To understand DBT, it makes sense for you to know what the term ‘dialectics’ means. Dialectical means bringing together two opposites to see how they relate to each other. When it comes to DBT, you are likely to work with your therapist to see how you can work on accepting yourself for you who are, at the same time trying to change your behaviour for more positive alternatives.

It might first appear that accepting yourself while at the same time trying to change things that you do is a conflict, but the whole point of DBT is to help you understand the relationship between two. DBT can be a challenge, particularly in the early days of treatment; many patients even wonder what the benefit is in the beginning and whether the therapy is actually helping. However, if you are prepared to work hard with your therapist, you will be surprised at how effective DBT can be.

While DBT sessions are typically based on individual meetings between you and your therapist, you can also take part in DBT skills groups, where you learn various skills that you can practice with other group members. During the individual therapy sessions, you will be working with your therapist to identify your negative thought processes and resulting behaviours. During group sessions, you will be taught the skills required to change your maladaptive behaviour. These sessions are usually led by a DBT specialist and you will be encouraged to share your experiences with other members of the group. The shared experience is designed to provide mutual support and improve results.

After each session, you are likely to be given a homework exercise, which could be practising mindfulness or meditation before the next session. There may also be phone coaching available between sessions where you can work with your therapist who will try to guide and help you to practice your new skills in the real world.

DBT typically requires that you commit to around two-and-a-half hours per week. Individual sessions are usually about an hour long and then group sessions tend to last for about ninety minutes. Depending on your requirements, you might choose to attend both individual and group sessions or you might attend one and not the other.

What Abuse/Addictions Is Dialectical Behaviour Therapy Used to Treat?

  • Alcohol Addiction
  • Drug Addiction
  • Major Depressive Disorder
  • Bipolar Disorder
  • Generalised Anxiety Disorder
  • Binge Eating Disorder
  • Anorexia Nervosa
  • Bulimia Nervosa
  • Post-Traumatic Stress Disorder

How Does Dialectical Behavioural Therapy Work in Addiction Recovery?

Cognitive behavioural therapy has long been an effective tool for the treatment of those in recovery for addiction. As DBT is based on the principles of cognitive behavioural therapy with a few additions and modifications, it too is particularly useful. This is especially so for those suffering with severe depression and anxiety as a result of their illness.

The basis of DBT is the idea that opposites can work together to create a balance. This can be difficult to deal with initially, but it has been proven to be very effective in the treatment of various addictions and mental health disorders.
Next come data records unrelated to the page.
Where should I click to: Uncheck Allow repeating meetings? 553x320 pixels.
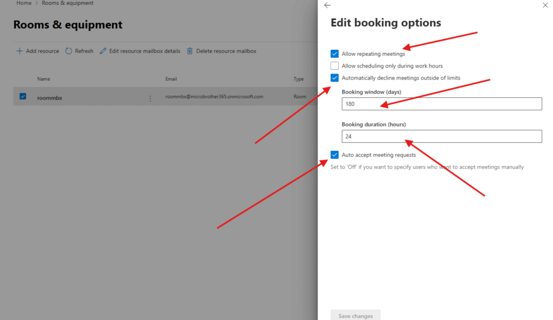point(335,54)
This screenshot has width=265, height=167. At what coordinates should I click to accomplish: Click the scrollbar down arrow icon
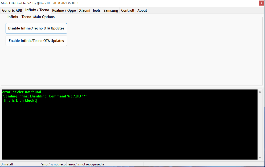pos(260,157)
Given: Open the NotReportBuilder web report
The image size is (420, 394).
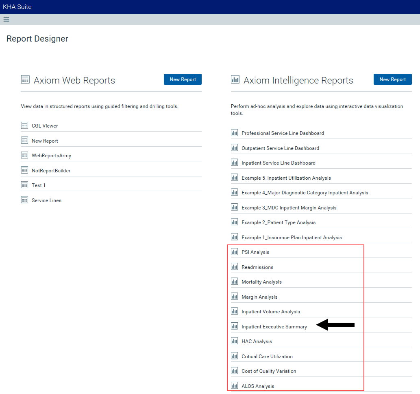Looking at the screenshot, I should (51, 171).
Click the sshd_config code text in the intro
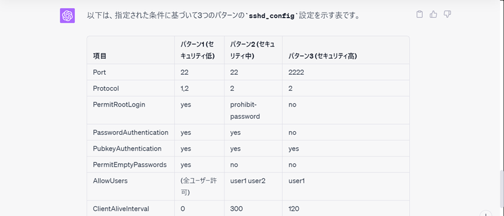 (x=271, y=15)
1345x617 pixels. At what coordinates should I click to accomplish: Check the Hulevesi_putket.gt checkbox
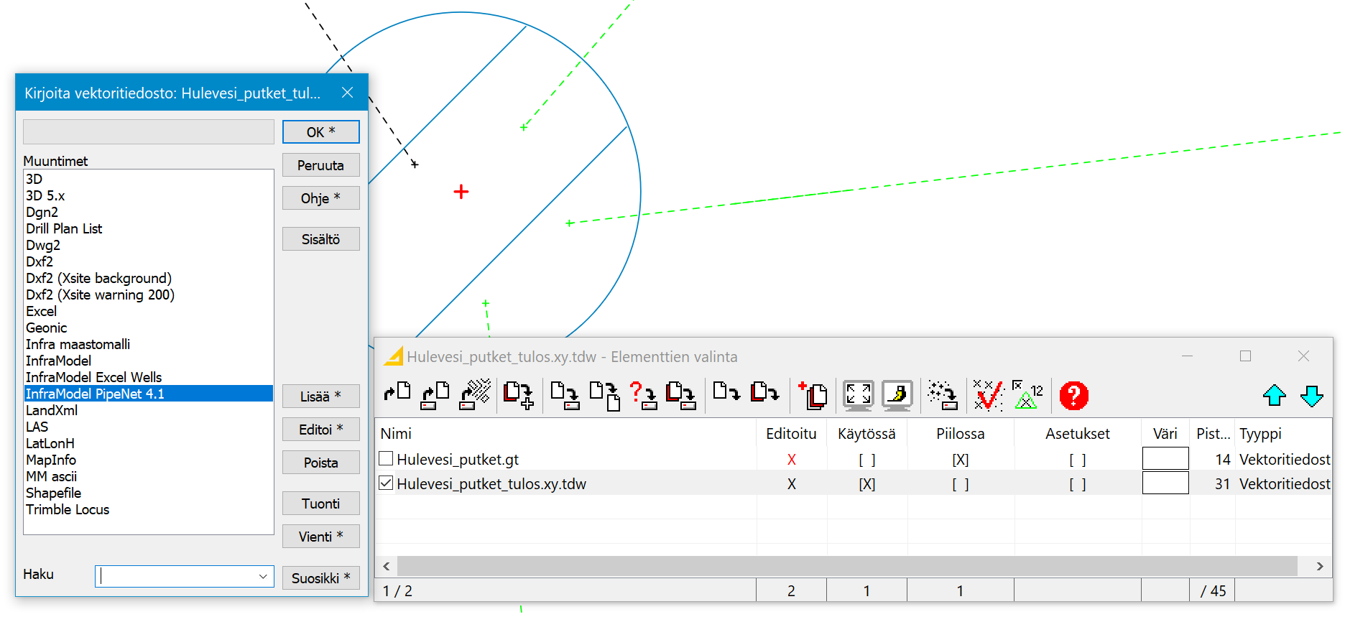(x=386, y=458)
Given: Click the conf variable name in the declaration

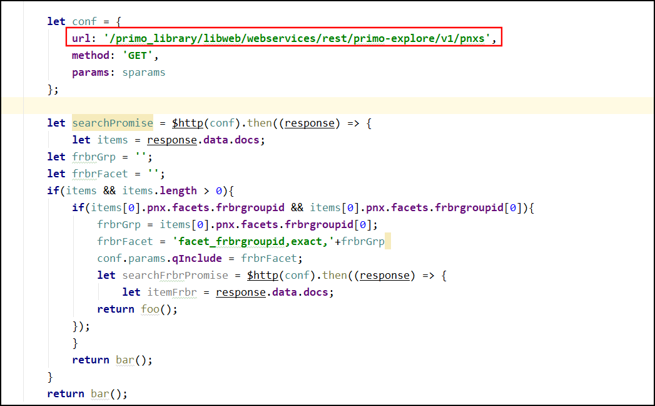Looking at the screenshot, I should click(84, 22).
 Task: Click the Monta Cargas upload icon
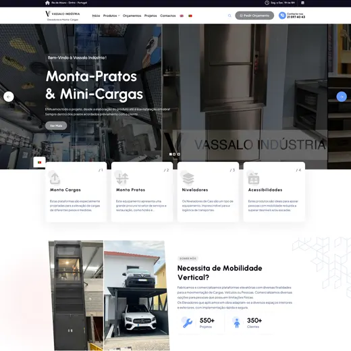(55, 179)
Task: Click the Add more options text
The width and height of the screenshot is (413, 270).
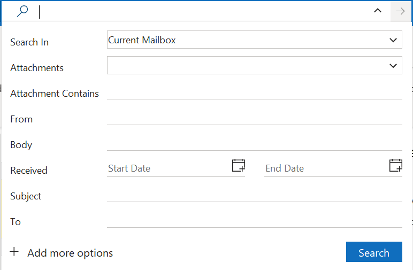Action: coord(70,253)
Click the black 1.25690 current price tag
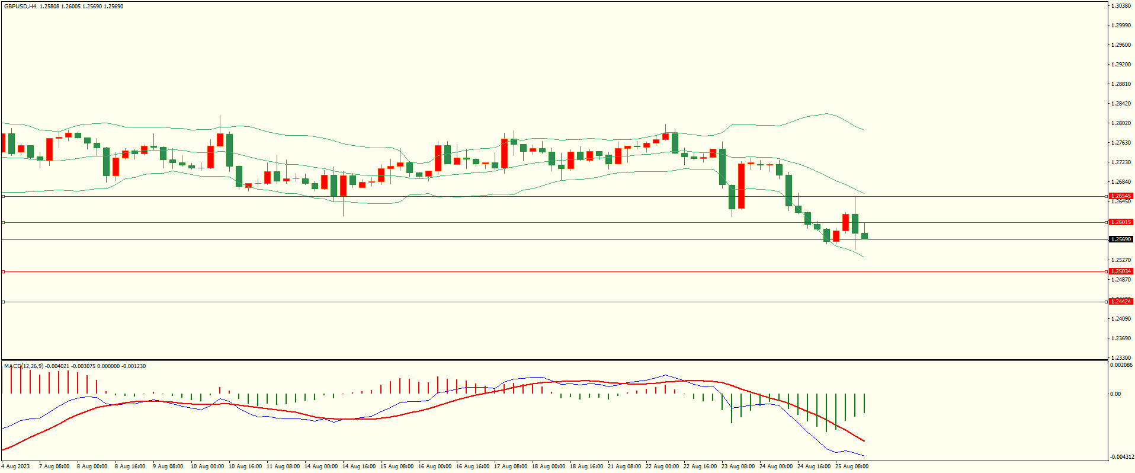This screenshot has width=1135, height=473. pyautogui.click(x=1120, y=239)
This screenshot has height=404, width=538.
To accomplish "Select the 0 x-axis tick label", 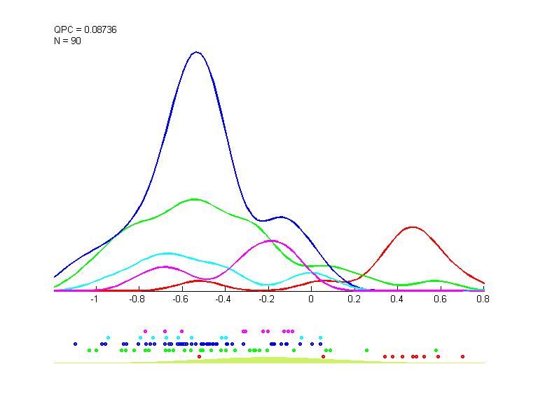I will [x=311, y=299].
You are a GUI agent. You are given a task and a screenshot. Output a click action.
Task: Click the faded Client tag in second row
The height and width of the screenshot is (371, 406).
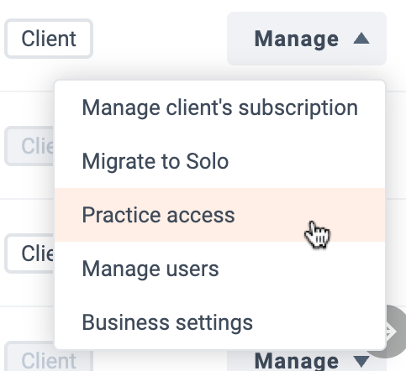pos(29,146)
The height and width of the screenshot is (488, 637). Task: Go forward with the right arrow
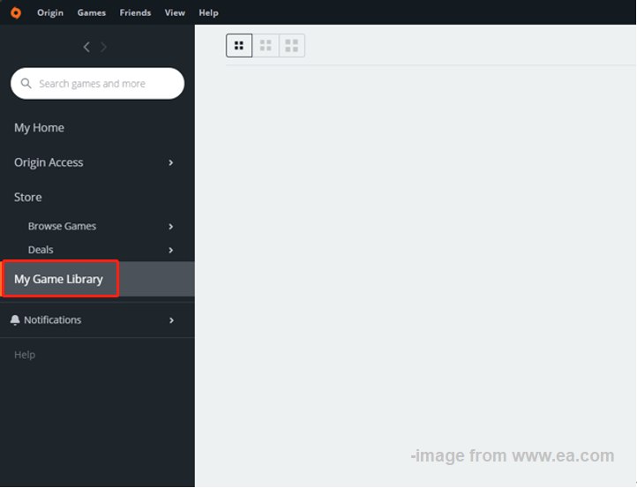(x=104, y=47)
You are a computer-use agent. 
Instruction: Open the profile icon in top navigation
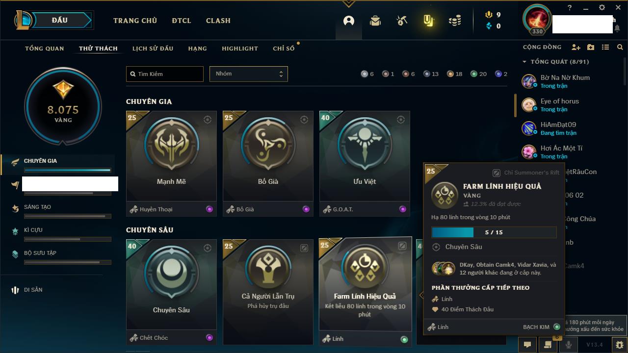[349, 21]
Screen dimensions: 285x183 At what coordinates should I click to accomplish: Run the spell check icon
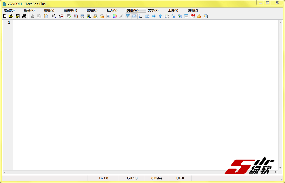(x=69, y=16)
DBT treatment for addiction is based on the idea that negative thoughts and behaviours are learned and then reinforced. This is particularly true in the case of substance abuse. Negative thoughts are often followed by negative actions. For example, an addict might believe that his or her life is never going to get better and will then react by abusing substances that are causing harm, often because they believe these substances will make them feel better. This quickly becomes their natural response to any kind of situation.

When it comes to cognitive behavioural therapy, you learn how to identify the negative thoughts that are causing you to act in a maladaptive way. But DTB goes one step further; it aims to help you learn that even though you are acting in a harmful manner, you are still doing your best and that you can make improvements. You will also learn that some of the things that cause you to react in the way that you do are not your fault. Nevertheless, you do have the responsibility of changing the way that you respond to certain things.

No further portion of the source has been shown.